The Economist racconta che la Danimarca, patria di design minimalista e un’efficienza proverbiale, sta affrontando il tema dell’immigrazione con la stessa grazia di un elefante in una cristalleria. L’articolo dipinge un quadro tragicomico di un governo che, nel disperato tentativo di gestire il flusso di migranti, sta inanellando una serie di politiche così confuse da far apparire il labirinto di Copenaghen un semplice incrocio stradale.
La ricetta del governo danese per la “coesione sociale”? Sfrattare interi quartieri. Sì, avete capito bene. A Mjolnerparken, una zona residenziale di Copenaghen, gli abitanti sono a rischio sgombero perché sono considerati “troppo indigenti” o “non occidentali”. Per non parlare della politica di “zero richiedenti asilo” voluta dal primo ministro Mette Frederiksen, che ha trasformato la Danimarca nel primo paese dell’UE a voler rimandare i siriani nella loro nazione d’origine. In tutto questo, una ex ministra, Inger Stoejberg, viene però condannata a 60 giorni di carcere per aver ordinato “illegalmente” che i richiedenti asilo sposati di età inferiore ai 18 anni fossero alloggiati separatamente dai loro coniugi, e i partiti anti-immigrazione la acclamano come una martire. Una commedia degli equivoci che sarebbe divertente, se non fosse così drammatica.
E veniamo al punto, al cuore del problema che la Danimarca sembra voler ignorare mentre cerca di far sparire fisicamente i migranti: i numeri. Secondo una tabella fornita dal ministero delle Finanze danese (vedi immagine) l’immigrazione ha un impatto economico preciso, misurabile, e non tutto è oro ciò che luccica. O, per meglio dire, non tutti gli immigrati sono uguali per le casse dello stato.

I numeri che la Danimarca ignora
La Danimarca, con i suoi tentativi goffi e disorganizzati, non sta facendo altro che peggiorare un quadro che avrebbe bisogno di una gestione razionale e non di politiche di facciata. I dati sono impietosi e mostrano una realtà che non ha nulla a che fare con slogan o chiacchiere populiste. L’immigrazione non gestita e non funzionale sta causando un danno economico che, prima o poi, presenterà il conto.
Ci sono migranti che portano “profitti”, ovvero rendono in tasse più di quello che ricevono in servizi sociali: statunitensi, britannici e francesi, ad esempio, sono un vero toccasana per le finanze statali. Ognuno di loro porta centinaia di migliaia di euro in tasse. Li seguono a ruota italiani, spagnoli e tedeschi, che solitamente aprono attività e contribuiscono al tessuto economico.
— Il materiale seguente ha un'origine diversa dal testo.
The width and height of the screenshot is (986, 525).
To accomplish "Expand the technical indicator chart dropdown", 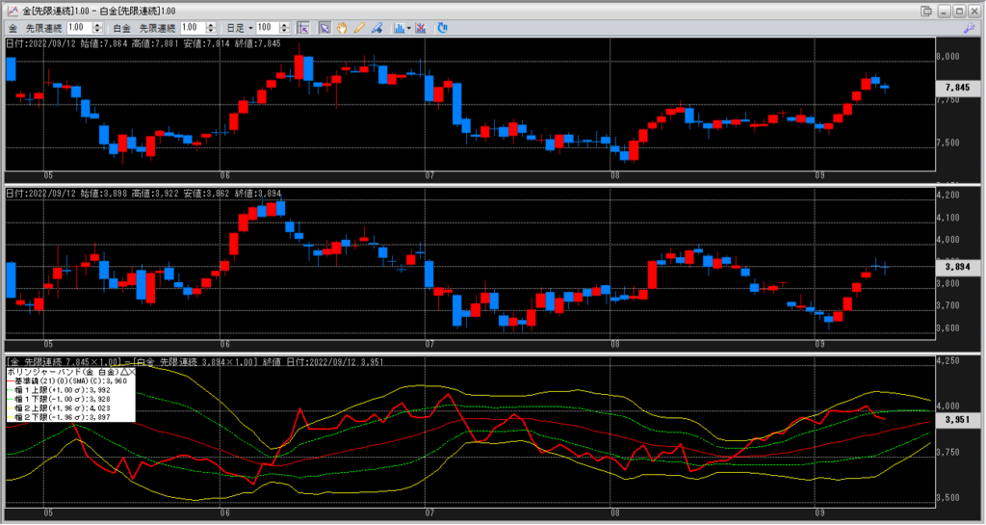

Poi c’è una zona grigia: polacchi, cinesi, rumeni e lituani, il cui impatto è quasi nullo, a volte positivo, a volte negativo, ma che si aggira intorno allo zero.
Il problema, quello vero, inizia con i migranti che portano una lieve perdita alle casse dello stato. Ci sono i filippini, bulgari, lettoni, vietnamiti e gli immigrati dell’area balcanica. Lavorano, ma fanno un uso importante dei servizi sociali e dei sussidi, e questo crea un saldo leggermente negativo.
Ma il vero costo economico arriva con l’immigrazione non funzionale. I turchi, i pachistani, i marocchini, per esempio, pesano sul bilancio statale per almeno 300-350 mila euro a testa nel corso della loro vita. E la situazione precipita con i migranti che costano caro alle casse dello stato: tutti coloro che provengono dal Medio Oriente e dall’Africa, il cui impatto negativo può arrivare a superare i 400-600 mila euro in 40 anni. Molti di loro non lavorano e vivono di sussidi.
Questi numeri, che sembrano quasi un bollettino di guerra finanziaria, mettono in luce la profonda e preoccupante verità che la Danimarca si sta ostinando a ignorare.
Non ci voleva molto a capirlo: gli immigrati che arrivano con i barconi NON vi pagheranno le pensioni.
I migranti NON salveranno l’economia, i costi sono maggiori dei benefici. E sia chiaro, stiamo parlando solo delle casse dello stato. Non dei problemi di sicurezza e sociali che l’immigrazione non regolata porta con sé.